What you should do
Write how many lines in the records below include the string "left". No other text should be given.

Excerpts from a dataset
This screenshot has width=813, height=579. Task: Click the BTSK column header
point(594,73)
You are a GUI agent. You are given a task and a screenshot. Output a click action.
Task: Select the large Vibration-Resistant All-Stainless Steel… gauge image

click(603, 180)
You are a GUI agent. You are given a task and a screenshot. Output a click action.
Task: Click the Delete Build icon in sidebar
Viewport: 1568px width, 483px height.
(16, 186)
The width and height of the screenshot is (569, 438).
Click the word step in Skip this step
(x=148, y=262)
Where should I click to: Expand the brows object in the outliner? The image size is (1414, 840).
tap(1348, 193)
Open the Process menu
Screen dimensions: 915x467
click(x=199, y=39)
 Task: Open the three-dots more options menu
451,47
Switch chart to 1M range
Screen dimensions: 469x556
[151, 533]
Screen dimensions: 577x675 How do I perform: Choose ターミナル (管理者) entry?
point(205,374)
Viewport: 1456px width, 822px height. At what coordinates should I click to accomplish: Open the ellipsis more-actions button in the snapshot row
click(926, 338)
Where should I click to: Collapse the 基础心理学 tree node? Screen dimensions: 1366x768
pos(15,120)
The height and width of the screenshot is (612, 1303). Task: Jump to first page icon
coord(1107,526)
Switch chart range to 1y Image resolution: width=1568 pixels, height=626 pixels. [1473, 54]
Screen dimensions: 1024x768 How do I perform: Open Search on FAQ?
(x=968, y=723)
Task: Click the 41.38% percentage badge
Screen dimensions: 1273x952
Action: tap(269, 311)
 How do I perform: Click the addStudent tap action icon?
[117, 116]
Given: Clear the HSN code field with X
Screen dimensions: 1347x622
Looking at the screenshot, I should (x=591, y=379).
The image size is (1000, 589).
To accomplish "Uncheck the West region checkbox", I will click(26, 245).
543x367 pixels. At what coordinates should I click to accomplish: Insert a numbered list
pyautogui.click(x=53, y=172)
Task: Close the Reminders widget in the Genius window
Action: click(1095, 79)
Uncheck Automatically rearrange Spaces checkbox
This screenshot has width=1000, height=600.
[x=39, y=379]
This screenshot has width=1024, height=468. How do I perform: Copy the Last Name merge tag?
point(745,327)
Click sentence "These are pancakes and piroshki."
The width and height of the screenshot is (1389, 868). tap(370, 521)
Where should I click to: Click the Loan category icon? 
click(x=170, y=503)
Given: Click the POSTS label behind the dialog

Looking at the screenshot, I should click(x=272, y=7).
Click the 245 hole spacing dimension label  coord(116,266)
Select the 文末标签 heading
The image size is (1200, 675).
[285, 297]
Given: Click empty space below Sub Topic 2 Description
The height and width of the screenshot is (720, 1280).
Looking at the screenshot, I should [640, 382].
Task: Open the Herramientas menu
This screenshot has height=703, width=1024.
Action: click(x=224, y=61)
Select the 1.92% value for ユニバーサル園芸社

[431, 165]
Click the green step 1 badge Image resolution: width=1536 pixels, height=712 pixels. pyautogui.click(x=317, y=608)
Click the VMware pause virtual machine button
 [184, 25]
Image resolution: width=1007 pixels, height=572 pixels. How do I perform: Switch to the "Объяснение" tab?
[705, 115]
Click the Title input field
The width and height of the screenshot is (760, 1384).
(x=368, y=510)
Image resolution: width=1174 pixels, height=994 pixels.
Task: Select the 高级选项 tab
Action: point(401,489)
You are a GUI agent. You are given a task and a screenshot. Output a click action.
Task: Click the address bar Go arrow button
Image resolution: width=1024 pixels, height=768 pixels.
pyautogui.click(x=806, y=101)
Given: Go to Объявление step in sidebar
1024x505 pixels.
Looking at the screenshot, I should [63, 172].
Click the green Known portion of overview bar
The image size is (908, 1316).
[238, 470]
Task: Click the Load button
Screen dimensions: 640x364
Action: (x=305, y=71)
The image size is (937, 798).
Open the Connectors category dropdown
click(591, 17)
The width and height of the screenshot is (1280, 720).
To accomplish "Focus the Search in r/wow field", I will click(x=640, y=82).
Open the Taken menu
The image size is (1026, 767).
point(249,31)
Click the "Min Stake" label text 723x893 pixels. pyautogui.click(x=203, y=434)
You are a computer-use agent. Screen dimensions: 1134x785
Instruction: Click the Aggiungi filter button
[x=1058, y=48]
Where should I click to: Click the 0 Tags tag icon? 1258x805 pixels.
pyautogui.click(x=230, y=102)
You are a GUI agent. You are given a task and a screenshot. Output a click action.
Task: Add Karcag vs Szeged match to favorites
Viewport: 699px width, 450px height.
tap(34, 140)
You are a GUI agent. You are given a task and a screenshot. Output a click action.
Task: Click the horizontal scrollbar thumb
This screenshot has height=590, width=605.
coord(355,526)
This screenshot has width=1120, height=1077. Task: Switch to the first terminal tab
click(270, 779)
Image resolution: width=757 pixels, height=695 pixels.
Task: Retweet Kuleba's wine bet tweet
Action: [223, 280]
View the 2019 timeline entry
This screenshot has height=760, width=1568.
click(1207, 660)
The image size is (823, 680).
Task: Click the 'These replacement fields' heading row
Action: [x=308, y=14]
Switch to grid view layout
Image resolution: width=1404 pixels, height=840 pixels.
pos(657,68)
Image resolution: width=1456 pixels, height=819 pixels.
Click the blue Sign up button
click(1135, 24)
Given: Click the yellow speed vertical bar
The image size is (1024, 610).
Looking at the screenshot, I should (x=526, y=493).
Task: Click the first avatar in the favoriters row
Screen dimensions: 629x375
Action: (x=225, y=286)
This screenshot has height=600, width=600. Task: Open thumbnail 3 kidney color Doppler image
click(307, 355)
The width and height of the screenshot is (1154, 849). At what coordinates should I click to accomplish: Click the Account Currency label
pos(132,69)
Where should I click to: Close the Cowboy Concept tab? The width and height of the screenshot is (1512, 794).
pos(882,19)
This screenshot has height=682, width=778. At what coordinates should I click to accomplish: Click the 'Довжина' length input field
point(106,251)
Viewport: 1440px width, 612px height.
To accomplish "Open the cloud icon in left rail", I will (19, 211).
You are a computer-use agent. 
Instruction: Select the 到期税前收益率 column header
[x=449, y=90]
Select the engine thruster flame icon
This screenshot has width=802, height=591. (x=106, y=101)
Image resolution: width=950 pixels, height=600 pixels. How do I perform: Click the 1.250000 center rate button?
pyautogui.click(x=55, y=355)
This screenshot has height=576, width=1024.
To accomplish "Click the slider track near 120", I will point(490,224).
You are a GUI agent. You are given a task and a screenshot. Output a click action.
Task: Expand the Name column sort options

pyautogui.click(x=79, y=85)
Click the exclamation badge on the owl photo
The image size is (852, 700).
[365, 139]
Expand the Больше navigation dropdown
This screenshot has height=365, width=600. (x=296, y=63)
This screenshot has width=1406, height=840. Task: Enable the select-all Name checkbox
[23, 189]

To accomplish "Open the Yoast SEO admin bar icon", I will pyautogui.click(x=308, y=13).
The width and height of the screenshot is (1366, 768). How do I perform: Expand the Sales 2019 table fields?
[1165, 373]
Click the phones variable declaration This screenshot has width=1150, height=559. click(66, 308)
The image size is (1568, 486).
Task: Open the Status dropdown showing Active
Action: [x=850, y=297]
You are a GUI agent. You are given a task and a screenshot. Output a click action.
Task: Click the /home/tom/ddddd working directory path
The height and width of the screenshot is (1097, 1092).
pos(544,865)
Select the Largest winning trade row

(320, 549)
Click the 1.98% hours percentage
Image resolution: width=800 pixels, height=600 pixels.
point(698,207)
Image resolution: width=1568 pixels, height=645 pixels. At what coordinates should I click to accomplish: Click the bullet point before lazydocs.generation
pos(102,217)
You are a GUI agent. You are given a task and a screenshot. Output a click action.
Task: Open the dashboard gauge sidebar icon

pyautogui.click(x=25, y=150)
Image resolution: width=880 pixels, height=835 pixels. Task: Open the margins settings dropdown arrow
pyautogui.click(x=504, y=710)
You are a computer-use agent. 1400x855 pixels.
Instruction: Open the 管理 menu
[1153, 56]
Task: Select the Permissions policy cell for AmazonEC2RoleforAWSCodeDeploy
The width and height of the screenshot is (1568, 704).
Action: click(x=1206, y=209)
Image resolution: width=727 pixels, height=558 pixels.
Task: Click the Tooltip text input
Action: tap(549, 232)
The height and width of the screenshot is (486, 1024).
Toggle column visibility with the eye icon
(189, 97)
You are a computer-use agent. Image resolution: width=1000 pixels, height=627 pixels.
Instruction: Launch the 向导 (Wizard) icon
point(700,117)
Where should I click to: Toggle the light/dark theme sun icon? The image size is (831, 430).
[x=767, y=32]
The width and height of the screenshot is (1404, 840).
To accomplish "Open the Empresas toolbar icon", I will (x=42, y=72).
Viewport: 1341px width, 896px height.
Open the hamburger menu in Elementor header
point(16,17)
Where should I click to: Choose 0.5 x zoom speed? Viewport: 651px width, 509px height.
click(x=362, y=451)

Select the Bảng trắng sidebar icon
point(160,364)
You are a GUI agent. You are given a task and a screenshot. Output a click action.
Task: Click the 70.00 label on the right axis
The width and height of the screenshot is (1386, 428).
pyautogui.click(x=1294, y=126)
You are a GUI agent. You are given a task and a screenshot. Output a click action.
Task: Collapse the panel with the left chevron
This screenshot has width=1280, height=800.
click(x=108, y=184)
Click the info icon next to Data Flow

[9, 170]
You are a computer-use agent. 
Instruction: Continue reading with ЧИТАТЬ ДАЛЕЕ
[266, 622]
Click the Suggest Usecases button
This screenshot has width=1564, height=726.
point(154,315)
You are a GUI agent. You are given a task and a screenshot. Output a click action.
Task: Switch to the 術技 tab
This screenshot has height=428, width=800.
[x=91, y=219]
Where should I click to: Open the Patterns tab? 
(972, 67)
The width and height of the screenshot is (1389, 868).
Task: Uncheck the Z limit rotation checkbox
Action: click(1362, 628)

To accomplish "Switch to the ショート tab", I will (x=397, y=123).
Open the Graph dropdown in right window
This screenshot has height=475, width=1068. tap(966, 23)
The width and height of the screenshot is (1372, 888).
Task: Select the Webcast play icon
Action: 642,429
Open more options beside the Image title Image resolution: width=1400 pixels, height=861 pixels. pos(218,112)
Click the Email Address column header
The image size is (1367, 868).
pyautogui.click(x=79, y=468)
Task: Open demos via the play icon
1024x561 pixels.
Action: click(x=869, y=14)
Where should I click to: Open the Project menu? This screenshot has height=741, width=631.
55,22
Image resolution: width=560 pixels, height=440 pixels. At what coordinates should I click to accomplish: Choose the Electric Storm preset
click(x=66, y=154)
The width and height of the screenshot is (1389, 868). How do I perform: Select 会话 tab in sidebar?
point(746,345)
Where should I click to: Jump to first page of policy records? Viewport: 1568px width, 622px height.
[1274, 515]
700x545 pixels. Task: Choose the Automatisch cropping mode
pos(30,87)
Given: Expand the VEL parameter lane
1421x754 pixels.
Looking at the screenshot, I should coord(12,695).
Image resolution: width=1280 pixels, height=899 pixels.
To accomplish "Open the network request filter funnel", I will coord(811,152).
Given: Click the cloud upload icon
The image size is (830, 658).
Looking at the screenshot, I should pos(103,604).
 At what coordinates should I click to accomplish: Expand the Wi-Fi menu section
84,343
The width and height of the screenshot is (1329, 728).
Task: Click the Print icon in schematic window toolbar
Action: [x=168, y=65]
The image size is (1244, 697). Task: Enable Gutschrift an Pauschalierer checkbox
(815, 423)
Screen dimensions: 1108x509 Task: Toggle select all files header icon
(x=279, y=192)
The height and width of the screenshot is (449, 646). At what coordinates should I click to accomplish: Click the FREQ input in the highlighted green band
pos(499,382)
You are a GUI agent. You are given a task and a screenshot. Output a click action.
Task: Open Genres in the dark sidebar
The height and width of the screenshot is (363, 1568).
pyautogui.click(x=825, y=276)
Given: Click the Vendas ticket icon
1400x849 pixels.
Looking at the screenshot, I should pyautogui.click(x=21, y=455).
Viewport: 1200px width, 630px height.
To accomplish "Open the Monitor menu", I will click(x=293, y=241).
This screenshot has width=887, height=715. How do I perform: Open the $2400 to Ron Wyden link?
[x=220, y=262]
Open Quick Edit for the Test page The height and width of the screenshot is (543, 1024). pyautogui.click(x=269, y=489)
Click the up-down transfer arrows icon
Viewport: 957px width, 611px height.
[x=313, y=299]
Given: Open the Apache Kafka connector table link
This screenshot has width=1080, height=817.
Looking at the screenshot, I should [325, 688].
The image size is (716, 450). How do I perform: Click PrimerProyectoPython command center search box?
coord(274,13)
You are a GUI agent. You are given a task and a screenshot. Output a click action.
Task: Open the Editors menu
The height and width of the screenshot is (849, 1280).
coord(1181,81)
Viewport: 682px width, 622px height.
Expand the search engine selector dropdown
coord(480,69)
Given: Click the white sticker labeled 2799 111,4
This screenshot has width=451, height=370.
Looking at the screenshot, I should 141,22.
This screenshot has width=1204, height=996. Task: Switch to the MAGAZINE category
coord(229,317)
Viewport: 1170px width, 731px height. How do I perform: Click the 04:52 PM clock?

Solution
2